> **EXTRAIT CITÉ**
────────────────
Prologue
Amen,
je vous
le dis, cette génération ne passera pas que tout cela
n’arrive. Mat.
24 :34
Peu de versets comme celui-ci ont suscité
d’aussi nombreuses discussions.
Des commentateurs ont attribué la réalisation de
ces paroles de Jésus, à la prise de Jérusalem, en l’an 70 après J.C., par
les troupes romaines sous la direction de Titus. Pour ces biblistes peu de
temps s’est passé après la mort, présumée, de Jésus vers l’an 30 ;
les 40 années qui se sont écoulées après sa mort constitueraient le temps
de la génération mentionnée dans
le verset précité.
Cependant, pendant des siècles des exégètes ont discerné une seconde
réalisation pour cette prophétie, et pour appuyer leurs prétention ils ont
avancé les versets 14 et 21 du même évangile : «
Cette bonne nouvelle du Règne sera
proclamée par toute la terre habitée ; ce sera un témoignage pour
toutes les nations. Alors viendra la fin. » « Car alors il y
aura une grande détresse, telle qu’il n’y en a pas eu depuis le
commencement du monde jusqu’à maintenant, et qu’il n’y en aura jamais
plus. »
────────────────
> **LIGNES FOURNIES**
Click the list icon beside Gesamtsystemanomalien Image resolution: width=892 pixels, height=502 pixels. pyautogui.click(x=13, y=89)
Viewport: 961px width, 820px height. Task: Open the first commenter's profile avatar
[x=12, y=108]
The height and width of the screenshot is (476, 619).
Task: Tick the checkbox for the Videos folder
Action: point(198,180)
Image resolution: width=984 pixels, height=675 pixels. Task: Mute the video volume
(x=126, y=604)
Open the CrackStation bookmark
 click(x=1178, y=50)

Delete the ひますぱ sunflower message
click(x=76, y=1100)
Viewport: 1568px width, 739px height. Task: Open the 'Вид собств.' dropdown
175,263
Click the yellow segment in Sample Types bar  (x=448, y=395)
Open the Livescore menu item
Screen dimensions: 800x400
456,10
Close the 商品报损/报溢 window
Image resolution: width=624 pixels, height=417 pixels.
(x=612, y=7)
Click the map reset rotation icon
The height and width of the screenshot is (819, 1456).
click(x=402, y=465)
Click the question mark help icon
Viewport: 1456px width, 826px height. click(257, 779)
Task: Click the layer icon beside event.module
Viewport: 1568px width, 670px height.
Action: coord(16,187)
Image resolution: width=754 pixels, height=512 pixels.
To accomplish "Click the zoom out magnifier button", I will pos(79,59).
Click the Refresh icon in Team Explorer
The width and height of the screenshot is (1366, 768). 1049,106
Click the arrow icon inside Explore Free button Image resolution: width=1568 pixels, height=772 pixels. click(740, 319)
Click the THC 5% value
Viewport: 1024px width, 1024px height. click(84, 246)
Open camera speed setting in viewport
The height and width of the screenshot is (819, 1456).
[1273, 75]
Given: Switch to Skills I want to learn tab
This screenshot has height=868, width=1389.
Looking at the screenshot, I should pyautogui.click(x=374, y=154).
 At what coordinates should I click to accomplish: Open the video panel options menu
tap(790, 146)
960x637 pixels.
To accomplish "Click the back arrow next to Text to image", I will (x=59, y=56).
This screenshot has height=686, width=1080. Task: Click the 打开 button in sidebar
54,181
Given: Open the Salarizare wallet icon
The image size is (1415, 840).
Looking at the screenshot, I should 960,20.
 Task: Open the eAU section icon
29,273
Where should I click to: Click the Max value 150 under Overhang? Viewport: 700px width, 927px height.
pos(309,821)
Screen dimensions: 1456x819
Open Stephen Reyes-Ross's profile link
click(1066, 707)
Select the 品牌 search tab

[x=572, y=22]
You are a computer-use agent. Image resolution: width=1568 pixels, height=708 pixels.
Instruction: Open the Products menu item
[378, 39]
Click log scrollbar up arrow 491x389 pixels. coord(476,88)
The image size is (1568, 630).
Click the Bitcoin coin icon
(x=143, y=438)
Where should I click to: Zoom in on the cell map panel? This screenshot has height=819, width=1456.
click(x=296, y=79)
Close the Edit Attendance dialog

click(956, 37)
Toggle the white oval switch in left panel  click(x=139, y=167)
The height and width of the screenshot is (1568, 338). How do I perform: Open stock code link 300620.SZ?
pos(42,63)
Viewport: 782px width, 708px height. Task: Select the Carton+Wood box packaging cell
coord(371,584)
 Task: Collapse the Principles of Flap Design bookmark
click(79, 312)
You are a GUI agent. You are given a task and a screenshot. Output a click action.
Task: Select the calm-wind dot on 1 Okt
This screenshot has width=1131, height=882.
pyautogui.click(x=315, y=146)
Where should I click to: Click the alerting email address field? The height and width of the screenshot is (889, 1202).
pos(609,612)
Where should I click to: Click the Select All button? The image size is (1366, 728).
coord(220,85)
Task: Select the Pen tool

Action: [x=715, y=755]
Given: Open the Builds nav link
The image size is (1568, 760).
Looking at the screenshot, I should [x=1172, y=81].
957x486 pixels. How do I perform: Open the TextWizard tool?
────────────────
> **CONSIGNES**
1. D'après l'extrait, qui dirigeait les troupes romaines lors de la prise de Jérusalem en l'an 70 ?
2. Recopiez le passage de l'extrait situé entre « Des commentateurs ont » et « le verset précité. », inclus, en y remplaçant « biblistes » par « théologiens ».
Répondez uniquement à partir de l'extrait.

> **CORRIGÉ**
1. Titus.

2.
Des commentateurs ont attribué la réalisation de
ces paroles de Jésus, à la prise de Jérusalem, en l’an 70 après J.C., par
les troupes romaines sous la direction de Titus. Pour ces théologiens peu de
temps s’est passé après la mort, présumée, de Jésus vers l’an 30 ;
les 40 années qui se sont écoulées après sa mort constitueraient le temps
de la génération mentionnée dans
le verset précité.